The CheY protein is phosphorylated by CheA and dephosphorylated by CheZ as part of the chemotactic signal transduction pathway in Escherichia coli. Phosphorylation of CheY has been proposed to occur on an aspartate residue. Each of the eight aspartate residues of CheY was replaced by using site-directed mutagenesis. Substitutions at Asp-12, Asp-13, or Asp-57 resulted in loss of chemotaxis. Most of the mutant CheY proteins were still phosphorylated by CheA but exhibited modified biochemical properties, including reduced ability to accept phosphate from CheA, altered phosphate group stability, and/or resistance to CheZ-mediated dephosphorylation. The properties of CheY proteins bearing a substitution at position 57 were most aberrant, consistent with the hypothesis that Asp-57 is the normal site of acyl phosphate formation. Evidence for an alternate site of phosphorylation in the Asp-57 mutants is presented. Phosphorylated CheY is believed to cause tumbling behavior. However, a dominant mutant CheY protein that was not phosphorylated in vitro caused tumbling in vivo in the absence of CheA. This phenotype suggests that the role of phosphorylation in the wild-type CheY protein is to stabilize a transient conformational change that can generate tumbling behavior.
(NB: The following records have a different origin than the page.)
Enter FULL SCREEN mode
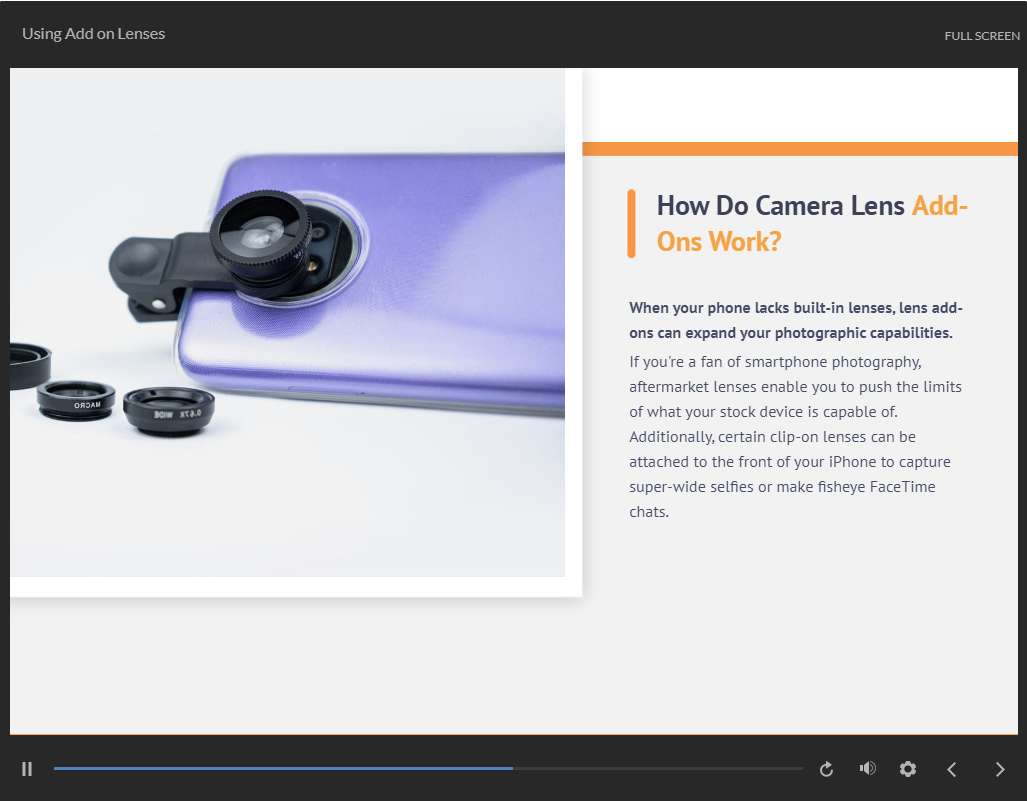 982,36
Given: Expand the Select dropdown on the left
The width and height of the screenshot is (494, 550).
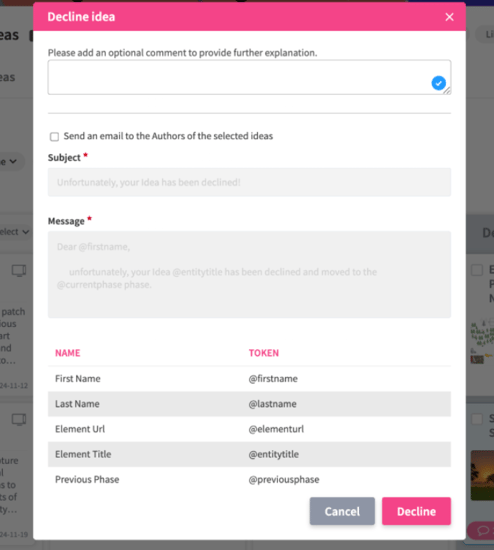Looking at the screenshot, I should 14,232.
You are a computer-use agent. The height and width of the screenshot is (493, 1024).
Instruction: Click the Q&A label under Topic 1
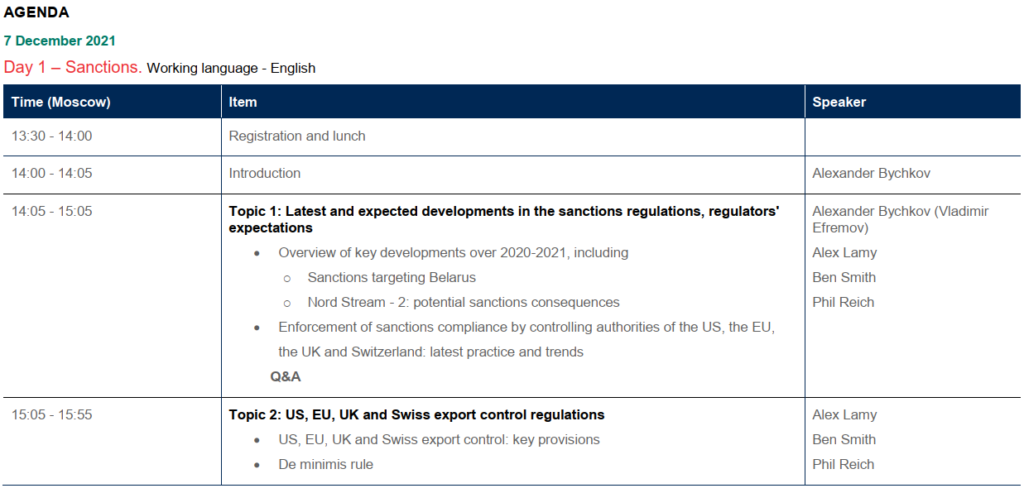pos(285,377)
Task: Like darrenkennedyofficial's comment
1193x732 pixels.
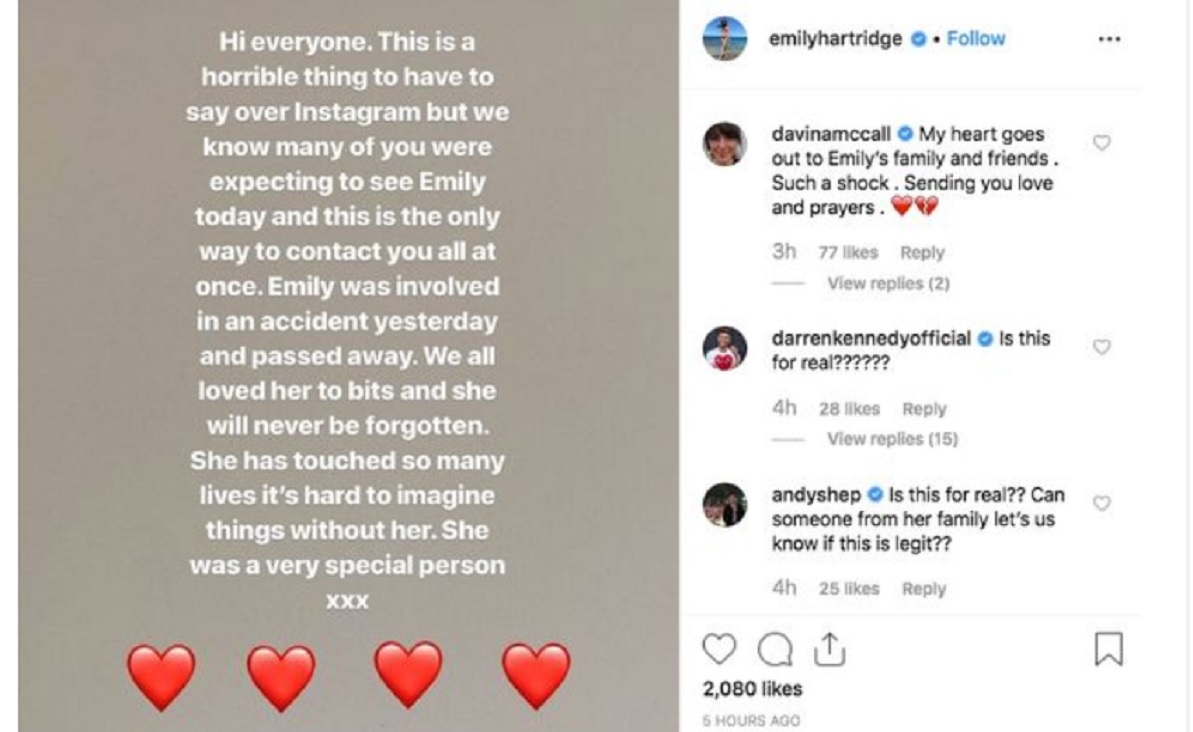Action: tap(1101, 347)
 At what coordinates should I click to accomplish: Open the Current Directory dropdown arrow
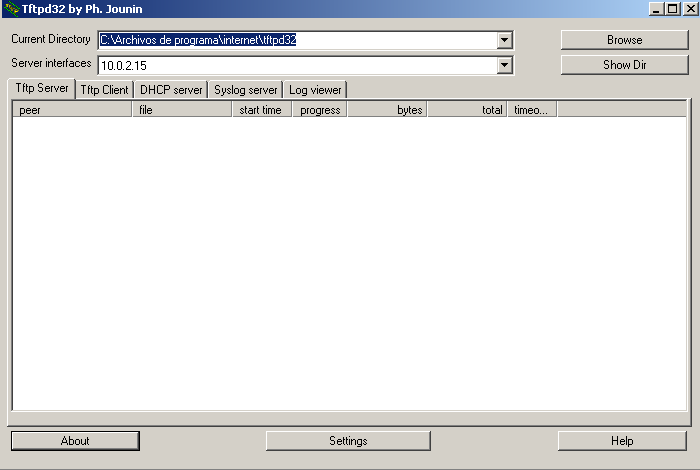click(505, 40)
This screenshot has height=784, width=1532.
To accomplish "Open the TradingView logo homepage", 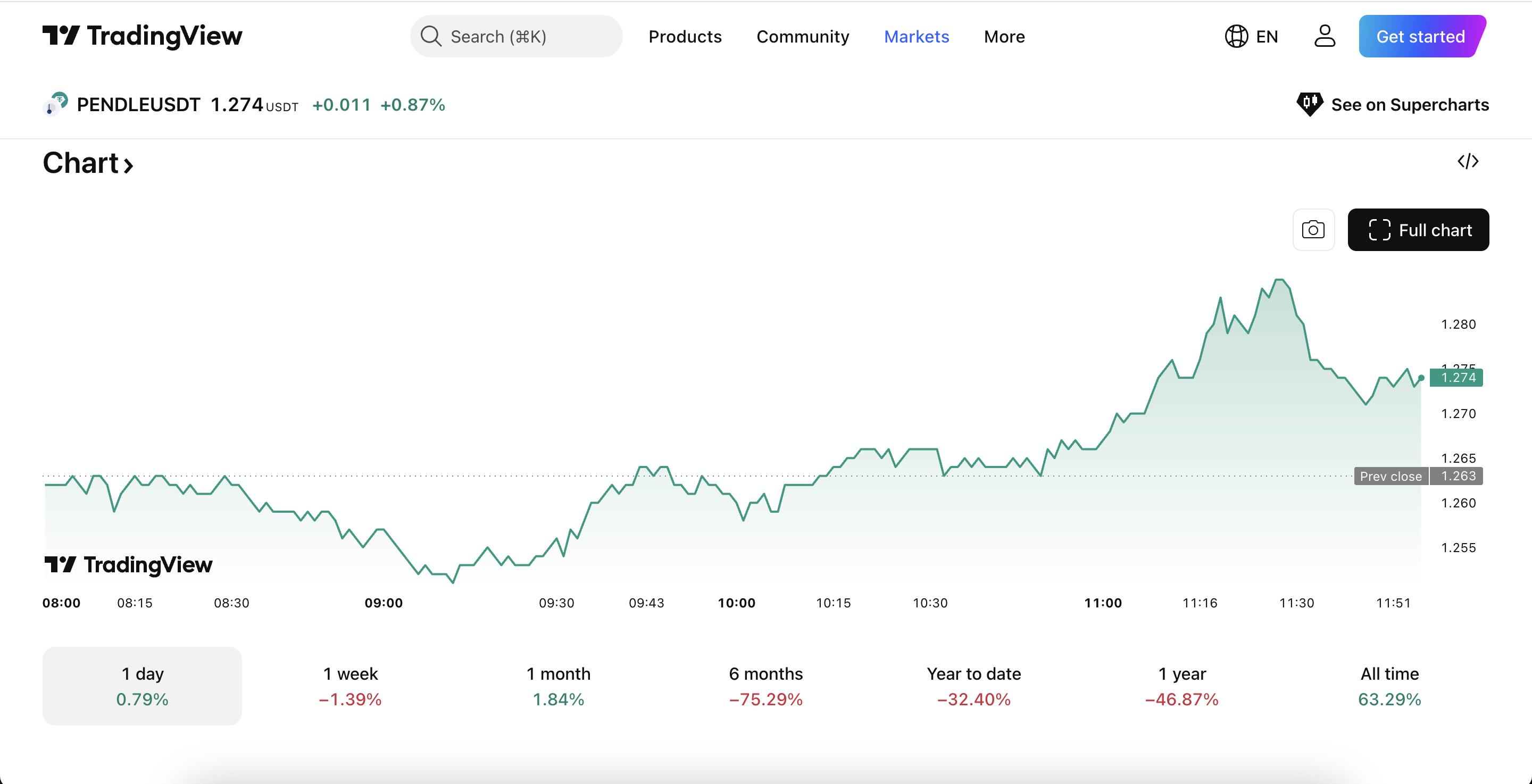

在大肠杆菌的趋化信号转导途径中,CheY蛋白由CheA磷酸化,并由CheZ去磷酸化。有人提出CheY的磷酸化发生在一个天冬氨酸残基上。利用定点诱变技术将CheY的八个天冬氨酸残基逐一替换。天冬氨酸-12、天冬氨酸-13或天冬氨酸-57的替换导致趋化性丧失。大多数突变型CheY蛋白仍能被CheA磷酸化,但表现出改变的生化特性,包括从CheA接受磷酸的能力降低、磷酸基团稳定性改变和/或对CheZ介导的去磷酸化具有抗性。在位置57处有替换的CheY蛋白的特性最为异常,这与天冬氨酸-57是酰基磷酸形成的正常位点这一假设一致。本文提供了天冬氨酸-57突变体中另一个磷酸化位点的证据。磷酸化的CheY被认为会导致翻滚行为。然而,一种在体外未被磷酸化的显性突变型CheY蛋白在体内CheA不存在的情况下会导致翻滚。这种表型表明,野生型CheY蛋白中磷酸化的作用是稳定一种能产生翻滚行为的瞬时构象变化。